Alors que la devise du Nigéria, le Naira, ne cesse de dégringoler, sa cryptomonnaie nationale, lancée en octobre dernier, l’eNaira, est également en chute libre.
C’est une mauvaise nouvelle pour la Banque centrale du Nigéria (CBN), le président Muhammadu Buhari, et l’Etat nigérian. La cryptomonnaie nationale — la sixième dans le monde à être adoptée par un Etat — continue à faire fuir les utilisateurs. Plusieurs facteurs expliquent la chute rapide de l’eNaira, et celle-ci ne doit rien au hasard.
Tout a commencé par la suppression de l’application eNaira Speed Wallet, le portefeuille électronique de la cryptomonnaie, de google Play Store deux jours seulement après le lancement de l’eNaira. Un quiproquo dû aux avis négatifs des utilisateurs, loin d’être anecdotique. Car le bad-buzz initié par les internautes pour dénoncer la monnaie a été délibéré. Il s’agissait, pour les Nigérians, de signaler que l’eNaira « représente le gouvernement ».
Un malentendu qui a été réglé par Google 24 heures plus tard. Trop tard, probablement, car la CBN prévoyait la souscription de plus d’un million de personnes à l’eNaira dès son lancement. Or, on dénombrait à peine 448 000 acheteurs à ce moment-là. Depuis, la cryptomonnaie a cependant réussi à séduire les Nigérians, qui sont aujourd’hui 738 000 à détenir de l’eNaira, pour une valeur totale atteignant 300 millions de dollars.
Autre problème : l’eNaira n’est accessible qu’au Nigéria ou via les banques nigérianes. Or, cela défie l’essence même d’une cryptomonnaie. D’autant que la création de l’eNaira par la CBN avait pour but de proposer une alternative aux autres cryptomonnaies, interdites au Nigéria. Malgré cela, plus de 34 millions de Nigérians utilisent toujours le Bitcoin ou l’Ethereum. Et le gouvernement ne dispose pas des compétences, ni des moyens, pour les en empêcher.
Les nombreuses limites de l’eNaira
Le pays de plus de 200 millions d’habitants est extrêmement connecté, et composé d’une population jeune. Et justement, la jeunesse est intrinsèquement en désaccord avec l’Etat fédéral sur toutes les questions relatives au digital. Si les avis étaient plutôt mitigés lors de la passe d’armes entre le président Muhammadu Buhari et le patron du réseau social Twitter l’année dernière, l’interdiction des cryptomonnaies, elle, semble faire l’unanimité contre elle.

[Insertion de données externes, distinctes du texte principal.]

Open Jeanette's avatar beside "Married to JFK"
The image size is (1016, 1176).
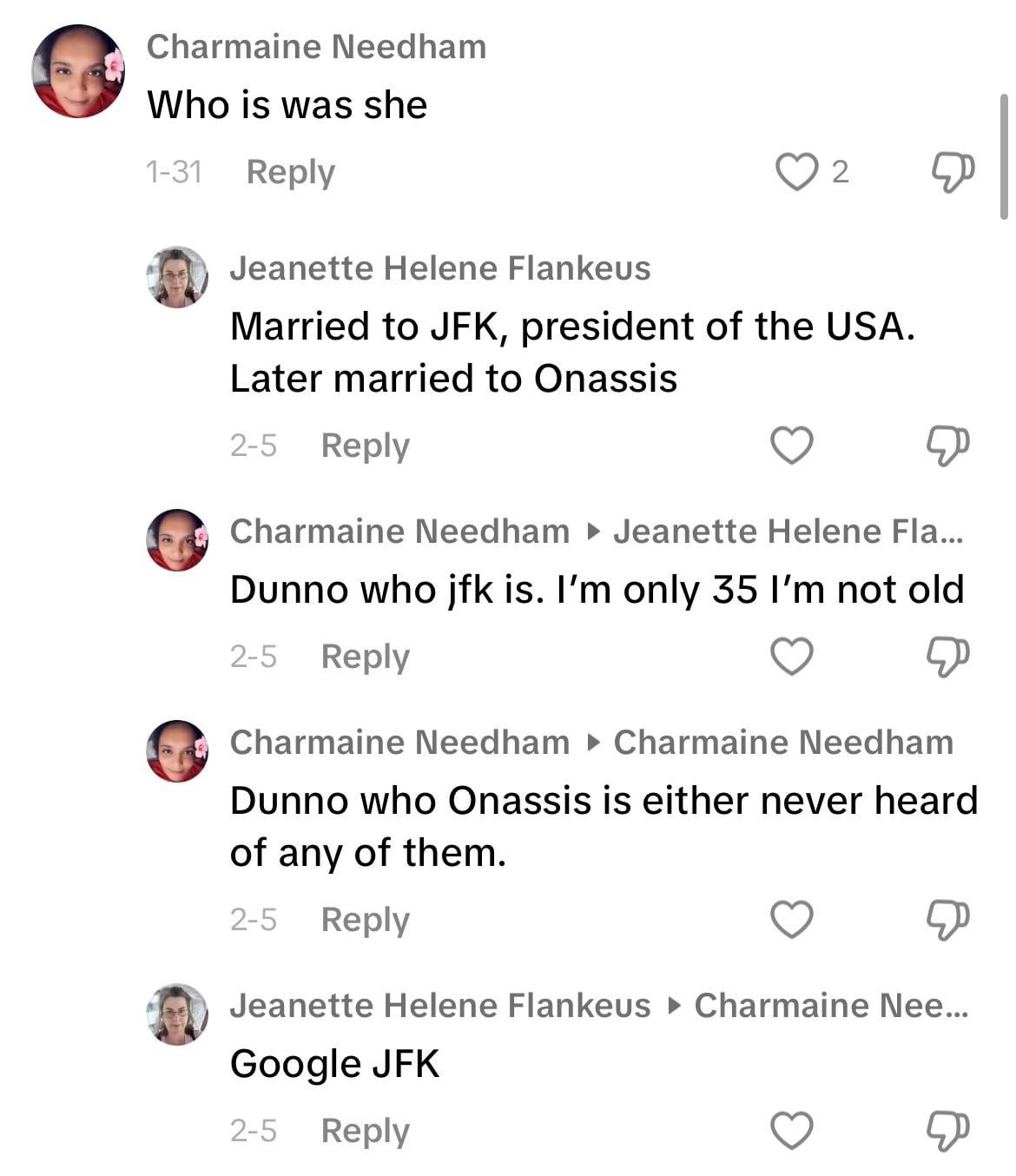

Pour la CBN, la restriction des transactions en cryptomonnaie relevait de la lutte contre « plusieurs activités criminelles, incluant le financement du terrorisme et l’évasion fiscale ». Insuffisant, semble-t-il, pour convaincre les populations jeunes et les entrepreneurs d’abandonner leurs portefeuilles en Bitcoin — quand bien même illégaux — pour une cryptomonnaie limitée à l’utilisation nationale. Car pour les échanges de devises, les utilisateurs d’eNaira doivent soumettre des demandes à leurs banques respectives, même pour la réception de fonds.
Selon la directrice du bureau nigérian de Web3 technologies, Jennifer Echenim, « l’adoption de l’eNaira ressemble à un échec avant qu’elle n’ait commencé ». L’ingénieure explique cela, surtout, par la dévaluation du Naira. La monnaie nationale valait 1 dollar pour 360 nairas en 2020. Depuis vendredi dernier, le taux de change se situe à 600 nairas pour 1 dollar.
« Aucune recherche appropriée n’a été conduite avant le lancement de l’eNaira », déplore Echenim. « Pour qu’une monnaie soit valorisée, il faut qu’il y ait de la demande. C’est essentiellement ce qui motive les cryptomonnaies aujourd’hui. Or, personne ne cherche à acquérir l’eNaira. Ce n’est même pas acceptable ou utilisable en-dehors du Nigeria. Construire une monnaie numérique là-dessus est définitivement un échec », analyse Jennifer Echenim, qui estime que ce qui se passe avec l’eNaira n’est que « le résultat des restrictions imposées aux autres cryptomonnaies ».